What you should do | Copy all records exactly; omit pictures.

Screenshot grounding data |
Segment Open
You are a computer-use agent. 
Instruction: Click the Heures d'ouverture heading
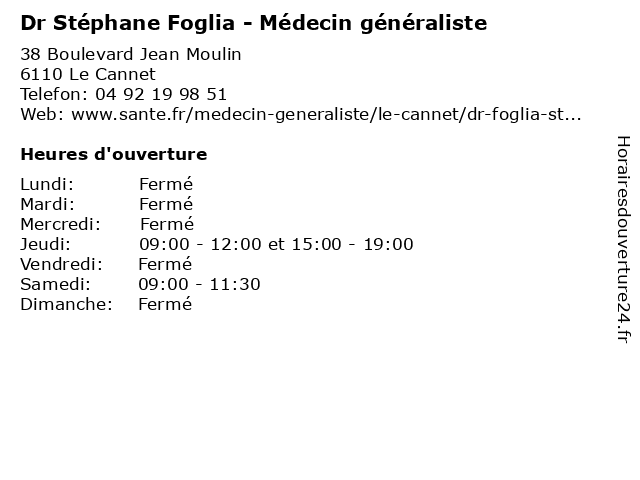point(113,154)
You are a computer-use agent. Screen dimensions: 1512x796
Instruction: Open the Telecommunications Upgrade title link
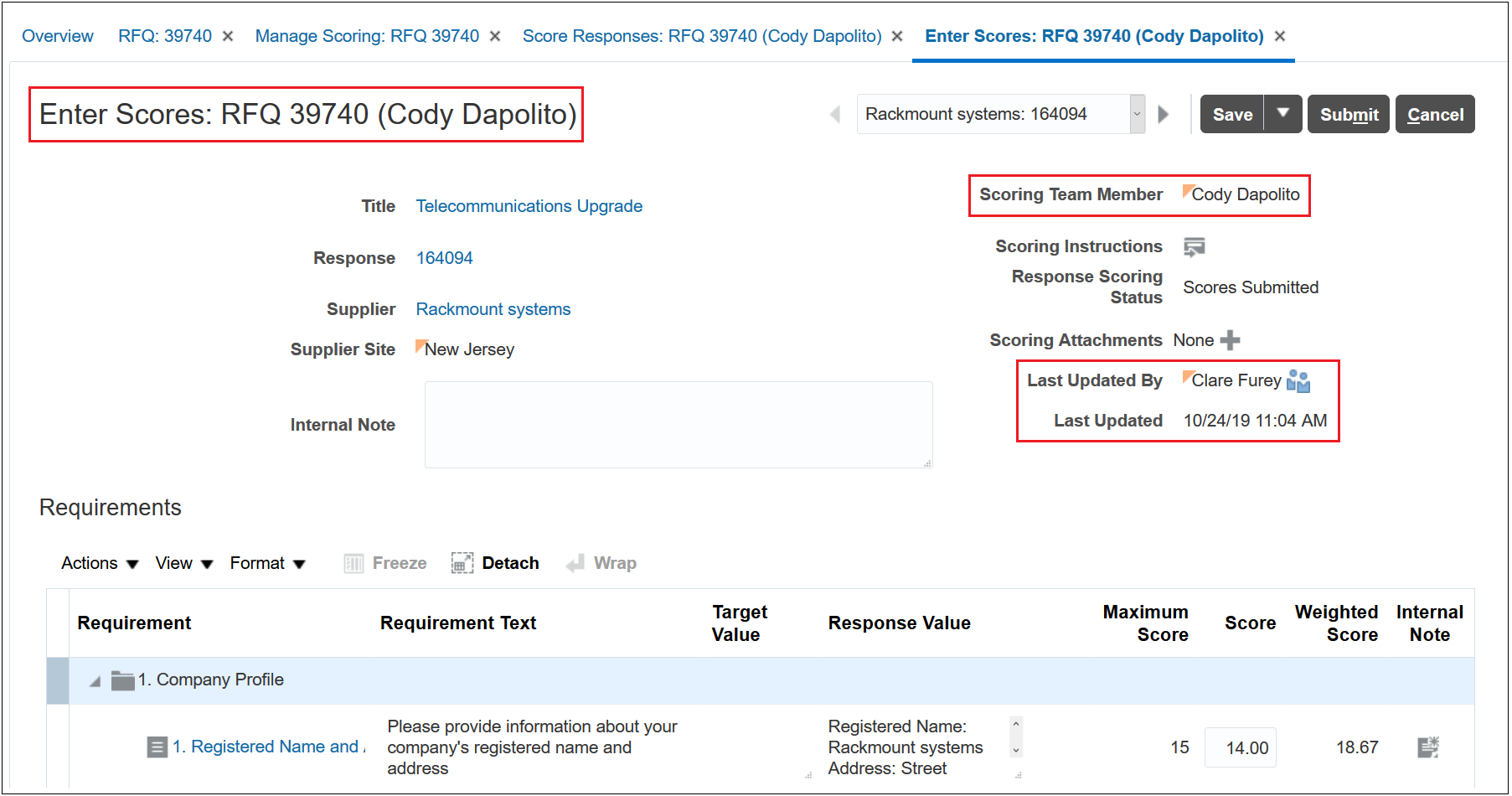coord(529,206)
Segment Closed
Answer to this exercise |
You are a computer-use agent. 
Instruction: Click the Heures d'ouverture heading
point(113,154)
You are a computer-use agent. Screen dimensions: 1512x796
Instruction: Open the Telecommunications Upgrade title link
coord(529,206)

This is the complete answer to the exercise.